(Interface element listing)
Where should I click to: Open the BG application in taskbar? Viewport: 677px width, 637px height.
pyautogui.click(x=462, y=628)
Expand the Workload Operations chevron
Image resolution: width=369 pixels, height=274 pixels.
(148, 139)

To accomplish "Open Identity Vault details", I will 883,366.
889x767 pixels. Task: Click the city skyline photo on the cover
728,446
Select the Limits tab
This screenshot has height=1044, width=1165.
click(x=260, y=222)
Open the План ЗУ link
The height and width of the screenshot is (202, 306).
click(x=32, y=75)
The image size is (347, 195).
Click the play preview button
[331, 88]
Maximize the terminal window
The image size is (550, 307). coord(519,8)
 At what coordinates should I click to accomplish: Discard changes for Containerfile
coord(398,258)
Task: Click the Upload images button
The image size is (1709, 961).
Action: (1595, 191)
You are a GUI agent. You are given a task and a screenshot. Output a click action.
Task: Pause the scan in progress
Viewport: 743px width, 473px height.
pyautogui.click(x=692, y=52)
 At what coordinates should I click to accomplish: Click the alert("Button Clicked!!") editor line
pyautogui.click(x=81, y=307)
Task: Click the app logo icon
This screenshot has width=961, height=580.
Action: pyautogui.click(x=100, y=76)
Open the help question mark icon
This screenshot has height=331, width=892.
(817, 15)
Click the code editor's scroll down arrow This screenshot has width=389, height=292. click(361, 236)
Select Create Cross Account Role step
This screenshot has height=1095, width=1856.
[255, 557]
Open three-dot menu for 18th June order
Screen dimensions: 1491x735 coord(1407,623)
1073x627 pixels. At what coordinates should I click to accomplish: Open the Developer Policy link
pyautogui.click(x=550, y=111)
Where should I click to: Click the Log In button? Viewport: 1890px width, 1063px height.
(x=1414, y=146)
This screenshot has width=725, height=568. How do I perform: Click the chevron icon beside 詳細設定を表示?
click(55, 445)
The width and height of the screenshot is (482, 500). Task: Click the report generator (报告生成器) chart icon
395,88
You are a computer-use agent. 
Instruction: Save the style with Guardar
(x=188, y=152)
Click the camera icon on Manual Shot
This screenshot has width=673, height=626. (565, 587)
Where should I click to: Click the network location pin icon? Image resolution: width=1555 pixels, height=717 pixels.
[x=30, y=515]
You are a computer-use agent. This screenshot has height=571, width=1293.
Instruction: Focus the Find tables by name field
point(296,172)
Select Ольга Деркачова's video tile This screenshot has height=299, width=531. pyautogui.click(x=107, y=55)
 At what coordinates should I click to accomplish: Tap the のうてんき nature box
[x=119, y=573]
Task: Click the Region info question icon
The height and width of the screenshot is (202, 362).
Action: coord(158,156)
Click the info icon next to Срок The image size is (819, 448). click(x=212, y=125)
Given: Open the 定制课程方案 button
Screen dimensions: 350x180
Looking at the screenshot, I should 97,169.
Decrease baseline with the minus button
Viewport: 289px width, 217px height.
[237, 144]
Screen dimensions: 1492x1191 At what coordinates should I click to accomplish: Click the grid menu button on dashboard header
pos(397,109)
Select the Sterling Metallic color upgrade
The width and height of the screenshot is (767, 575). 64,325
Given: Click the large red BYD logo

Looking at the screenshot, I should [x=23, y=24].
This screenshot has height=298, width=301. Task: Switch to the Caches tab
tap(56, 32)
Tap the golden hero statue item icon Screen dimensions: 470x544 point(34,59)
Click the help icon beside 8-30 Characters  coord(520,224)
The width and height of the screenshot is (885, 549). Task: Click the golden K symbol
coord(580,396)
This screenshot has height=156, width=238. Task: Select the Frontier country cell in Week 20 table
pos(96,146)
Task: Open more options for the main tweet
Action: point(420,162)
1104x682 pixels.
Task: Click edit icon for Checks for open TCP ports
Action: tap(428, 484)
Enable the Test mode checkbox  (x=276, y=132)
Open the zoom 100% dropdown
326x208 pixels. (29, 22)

▶ **Requirements**: Reproduce verbatim every line of the listing between the line containing "Screen dimensions: 1492x1191" and the line containing "Enable the Test", inclusive.

▶ **Reply**:
Screen dimensions: 1492x1191 At what coordinates should I click to accomplish: Click the grid menu button on dashboard header
pos(397,109)
Select the Sterling Metallic color upgrade
The width and height of the screenshot is (767, 575). 64,325
Given: Click the large red BYD logo

Looking at the screenshot, I should [x=23, y=24].
This screenshot has height=298, width=301. Task: Switch to the Caches tab
tap(56, 32)
Tap the golden hero statue item icon Screen dimensions: 470x544 point(34,59)
Click the help icon beside 8-30 Characters  coord(520,224)
The width and height of the screenshot is (885, 549). Task: Click the golden K symbol
coord(580,396)
This screenshot has height=156, width=238. Task: Select the Frontier country cell in Week 20 table
pos(96,146)
Task: Open more options for the main tweet
Action: point(420,162)
1104x682 pixels.
Task: Click edit icon for Checks for open TCP ports
Action: tap(428, 484)
Enable the Test mode checkbox  (x=276, y=132)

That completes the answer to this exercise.